June 9, 2020
8th Grade Graduation Car Parade. June 9, 2020
I’m so proud of Lavi. He has worked so hard, for so many years. He started at PJA in 1st grade. He was so little and quiet and sweet. PJA has been his happy place for the past 8 years and my heart is broken because he is all done. He is moving onto an amazing high school, but the sweetness of PJA is al over. For Lavi. Mayim still has 3 more years. I am grateful for all of the years Lavi got to be at PJA and grateful Mayim has 3 more. I am not ready to say good-bye even though it’s not always easy for me. But for the boys, it is a beautiful place.

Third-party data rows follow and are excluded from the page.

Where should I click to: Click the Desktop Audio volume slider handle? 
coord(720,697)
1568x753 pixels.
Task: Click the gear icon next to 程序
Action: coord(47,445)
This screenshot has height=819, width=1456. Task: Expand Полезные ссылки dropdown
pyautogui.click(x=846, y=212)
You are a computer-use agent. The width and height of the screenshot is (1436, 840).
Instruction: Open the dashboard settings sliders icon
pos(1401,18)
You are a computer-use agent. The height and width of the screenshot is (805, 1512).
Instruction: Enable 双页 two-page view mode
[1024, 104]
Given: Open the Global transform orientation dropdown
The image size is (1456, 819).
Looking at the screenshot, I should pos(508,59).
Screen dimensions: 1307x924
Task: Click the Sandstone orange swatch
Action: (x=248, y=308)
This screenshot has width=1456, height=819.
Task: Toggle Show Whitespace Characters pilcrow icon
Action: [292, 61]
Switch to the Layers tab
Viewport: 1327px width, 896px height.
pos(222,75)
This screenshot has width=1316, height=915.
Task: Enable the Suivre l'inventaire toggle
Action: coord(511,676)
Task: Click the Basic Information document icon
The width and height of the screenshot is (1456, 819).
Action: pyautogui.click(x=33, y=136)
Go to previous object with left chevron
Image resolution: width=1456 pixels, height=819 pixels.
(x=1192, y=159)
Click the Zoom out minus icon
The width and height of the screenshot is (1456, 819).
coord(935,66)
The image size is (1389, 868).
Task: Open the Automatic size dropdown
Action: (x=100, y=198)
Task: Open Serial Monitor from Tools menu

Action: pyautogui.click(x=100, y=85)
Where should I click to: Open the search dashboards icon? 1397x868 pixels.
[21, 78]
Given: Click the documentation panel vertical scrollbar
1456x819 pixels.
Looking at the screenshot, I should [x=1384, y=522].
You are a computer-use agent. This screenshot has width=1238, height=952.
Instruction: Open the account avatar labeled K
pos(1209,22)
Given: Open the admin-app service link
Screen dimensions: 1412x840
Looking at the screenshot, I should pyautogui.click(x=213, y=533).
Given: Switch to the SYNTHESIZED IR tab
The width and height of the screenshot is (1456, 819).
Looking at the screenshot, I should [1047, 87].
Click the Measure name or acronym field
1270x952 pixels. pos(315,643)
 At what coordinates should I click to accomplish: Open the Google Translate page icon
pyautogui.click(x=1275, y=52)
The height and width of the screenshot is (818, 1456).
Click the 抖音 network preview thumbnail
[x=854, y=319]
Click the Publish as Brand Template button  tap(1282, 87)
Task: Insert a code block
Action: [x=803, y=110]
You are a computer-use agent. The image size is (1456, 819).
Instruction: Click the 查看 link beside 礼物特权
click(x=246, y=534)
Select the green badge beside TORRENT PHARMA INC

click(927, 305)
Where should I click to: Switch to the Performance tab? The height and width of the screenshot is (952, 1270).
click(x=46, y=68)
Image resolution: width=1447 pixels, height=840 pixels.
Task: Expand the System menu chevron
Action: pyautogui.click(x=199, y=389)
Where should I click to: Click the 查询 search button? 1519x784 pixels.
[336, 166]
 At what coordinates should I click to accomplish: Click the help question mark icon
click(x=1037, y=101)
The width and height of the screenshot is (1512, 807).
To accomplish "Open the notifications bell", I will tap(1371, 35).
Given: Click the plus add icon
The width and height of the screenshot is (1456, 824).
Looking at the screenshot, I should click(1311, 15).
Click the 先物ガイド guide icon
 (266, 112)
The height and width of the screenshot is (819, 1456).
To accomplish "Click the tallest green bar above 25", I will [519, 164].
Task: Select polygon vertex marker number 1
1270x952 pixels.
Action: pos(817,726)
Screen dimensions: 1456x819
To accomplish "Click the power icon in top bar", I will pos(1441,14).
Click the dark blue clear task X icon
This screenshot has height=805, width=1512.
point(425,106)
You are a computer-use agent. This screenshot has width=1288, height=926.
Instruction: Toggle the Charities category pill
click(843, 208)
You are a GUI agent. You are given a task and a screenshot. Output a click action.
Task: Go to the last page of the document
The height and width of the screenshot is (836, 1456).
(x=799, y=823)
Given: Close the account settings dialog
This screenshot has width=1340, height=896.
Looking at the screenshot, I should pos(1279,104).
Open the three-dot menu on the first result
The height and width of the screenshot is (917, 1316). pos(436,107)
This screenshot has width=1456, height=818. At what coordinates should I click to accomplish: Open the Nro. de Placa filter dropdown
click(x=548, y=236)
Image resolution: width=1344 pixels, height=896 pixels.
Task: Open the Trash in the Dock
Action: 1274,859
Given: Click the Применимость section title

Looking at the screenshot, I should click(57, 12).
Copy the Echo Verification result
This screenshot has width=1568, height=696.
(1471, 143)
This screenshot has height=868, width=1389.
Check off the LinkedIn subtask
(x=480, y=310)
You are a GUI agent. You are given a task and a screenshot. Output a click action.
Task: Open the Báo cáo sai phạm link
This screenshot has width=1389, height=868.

I must start writing these posts earlier in the day. By the time I get here, I am too tired, too sad, too depressed, too anxious, too miserable. This is hard for me, friends. As I am sure it is hard for all of you. I am alone all the time and I hate it. I love my studio so much, but I can’t feel nourished without being with friends. Being in the world. I am tired of being alone. I am sick sick sick of being in my head all the fucking time. I am sick of the worry. I am sick of worrying. I am sick and tired of my own thoughts. I am reading about meditation, I am trying to meditate, and of all the things I’ve read and heard, they always say be compassionate to yourself. Be loving and kind to yourself. And I am none of those things. Being those things for myself is so fucking hard. I am exhausted and I feel miserable.
I know I have a lot to be grateful for, and I am grateful. I am also a human being with some ugly feelings.
Here is an experiment to try, see what these posts sound like earlier in the day. Perhaps with some tea or coffee. I bet I will sound 100% different. Fuck it. Going to sleep now.
Love you. Miss you. Sending all the love.